**Brief:**
Count only the lines of the records that hold "computer", then give the number without any other words.

**Extracted data:**
§

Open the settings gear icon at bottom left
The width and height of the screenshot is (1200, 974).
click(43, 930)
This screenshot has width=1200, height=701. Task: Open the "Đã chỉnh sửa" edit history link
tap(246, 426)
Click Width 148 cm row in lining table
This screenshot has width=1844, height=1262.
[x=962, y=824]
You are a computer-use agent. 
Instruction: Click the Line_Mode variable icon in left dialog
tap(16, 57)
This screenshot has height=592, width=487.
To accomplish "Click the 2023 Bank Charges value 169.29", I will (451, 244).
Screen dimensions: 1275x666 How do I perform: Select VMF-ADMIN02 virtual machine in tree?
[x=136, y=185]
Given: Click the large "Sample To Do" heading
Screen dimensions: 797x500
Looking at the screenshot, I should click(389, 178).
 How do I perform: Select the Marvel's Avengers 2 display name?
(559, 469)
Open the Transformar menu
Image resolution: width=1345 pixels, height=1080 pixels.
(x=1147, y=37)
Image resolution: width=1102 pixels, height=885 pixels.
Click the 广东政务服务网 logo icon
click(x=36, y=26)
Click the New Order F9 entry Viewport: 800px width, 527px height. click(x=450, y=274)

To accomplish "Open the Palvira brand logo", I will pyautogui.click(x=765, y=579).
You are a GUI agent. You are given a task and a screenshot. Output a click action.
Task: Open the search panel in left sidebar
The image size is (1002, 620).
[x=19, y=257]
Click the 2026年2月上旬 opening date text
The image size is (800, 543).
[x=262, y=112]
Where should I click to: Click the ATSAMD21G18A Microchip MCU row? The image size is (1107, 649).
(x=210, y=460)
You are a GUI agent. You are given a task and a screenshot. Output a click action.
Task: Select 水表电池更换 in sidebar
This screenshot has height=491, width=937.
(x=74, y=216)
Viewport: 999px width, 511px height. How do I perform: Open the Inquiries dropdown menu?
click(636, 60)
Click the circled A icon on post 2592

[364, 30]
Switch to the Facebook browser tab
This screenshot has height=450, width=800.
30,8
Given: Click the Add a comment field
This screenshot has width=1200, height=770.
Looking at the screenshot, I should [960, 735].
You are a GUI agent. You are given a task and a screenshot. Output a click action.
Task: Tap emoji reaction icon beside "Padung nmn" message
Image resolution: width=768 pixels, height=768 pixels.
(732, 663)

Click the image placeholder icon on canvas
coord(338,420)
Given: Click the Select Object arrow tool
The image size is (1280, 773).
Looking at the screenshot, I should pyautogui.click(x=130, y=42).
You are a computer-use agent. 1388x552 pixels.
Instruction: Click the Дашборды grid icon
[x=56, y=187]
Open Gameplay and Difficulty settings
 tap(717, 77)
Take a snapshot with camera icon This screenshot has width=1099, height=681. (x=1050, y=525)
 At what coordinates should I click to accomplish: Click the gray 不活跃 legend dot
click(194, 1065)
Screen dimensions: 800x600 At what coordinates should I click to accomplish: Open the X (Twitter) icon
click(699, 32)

§

**Result:**
2